Just wanted to use this forum to share my opinion. I've read many answers to
many questions posted on this web site and it seems to me that Tom prefers
PL/SQL and doing "data processing" on the database than in Pro*C. My experience
has been just the opposite. I think that for most business applications, PL/SQL
is the language of choice. For heavy  batch processing (million of records) that
require complex data manipulation/processing with advanced data structures
(trees, hash tables, linked lists) Pro*C is the language of choice. I supported
an in-house developed system of a Microelectronics manufacturing company and I
can't even begin to imagine writing the batch programs in PL/SQL. At some point
we had to convert a 2000 PL/SQL script into a Pro*C program because of
performance issues. The script ran in 3 hours and the equivalent Pro*C program
ran in 15 minutes. All the underlying tables used in the script had the proper
indexes and all other stuff required for performance. Problem is that when you
need to query some tables millions or billions of times nothing beats loading
the data in memory and using the bsearch() function. If you can manage to have
most of your data loaded in memory and do all the calculations there, it will be
faster than database processing most of the time and you can easily do that with
Pro*C.

My intention is not to bash Tom's opinions or experiences. He is certainly an
extremely competent and knowledgable Oracle professional. I just wanted to share
my experience which seems to be quite different from the usual answers presented
in this web site.


Followup:
No, I have (written many many times) that I have a mantra, simply stated:

a) if you can do it in a single sql statement -- by all means, do it.
b) if you cannot, do it in as little plsql as possible
c) if plsql is not feasible or possible, use a little java
d) and if raw speed is what you need -- C

pretty much plain and simple.  I was a much much much better C programmer than a
plsql programmer when I started this long and winding road that is Oracle (heck,
I was a better Ada, PL/I, REXX programmer than a plsql programmer)
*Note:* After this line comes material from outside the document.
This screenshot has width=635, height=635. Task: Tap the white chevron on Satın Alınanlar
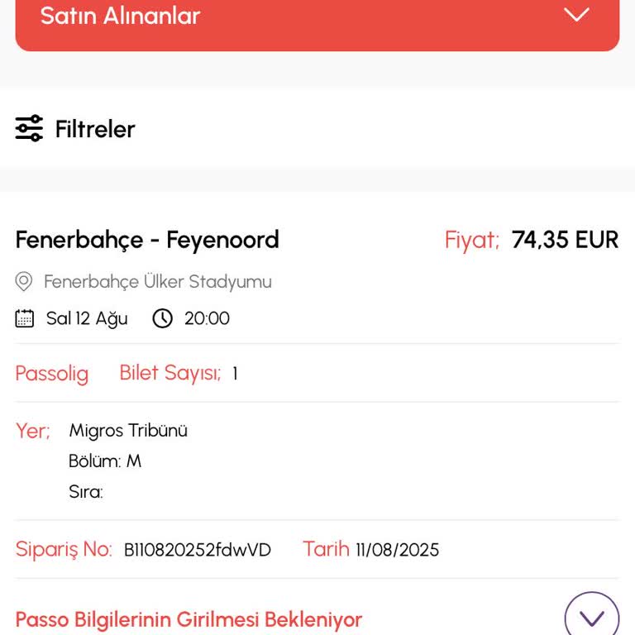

I've just found that time and time and tiiiiimmmmeeee again -- plsql wins.

But I've many cases (in effective Oracle by design, taking about DIY parallelism
for example) where I've dropped down to C.

You want an "unloader" for data?  I've three flavors:

a) plsql (slow but hey -- it works everywhere and may well be faster than fast
enough)

b) sqlplus (faster but not as fast as....)

c) pro*c

I will most heartily disagree with you on the loading into memory and using
bsearch(), i would have given the algorithms a look see and undoubtably (you can
so "on no you wouldn't" -- but I have yet to see opposite) have seen lots of
procedural code to simply "erase".

If all you have is a hammer (procedural mindset), the faster the language, the
better.

If you really really know SQL, you have another tool ;)

But then again, I would also guess that the vast majority of people reading this
could no more write in C than I would propose to rewrite this site in Java.....
So there is that as well.

It is a fact that there are lots of languages.
They are just languages.
They are just tools.
And they are all useful in different places....

remember the closing statement above:

So, neither is blanket "faster" then the other.  There are many reasons to put

the logic in the database and as long as it goes fast enough -- thats my
approach.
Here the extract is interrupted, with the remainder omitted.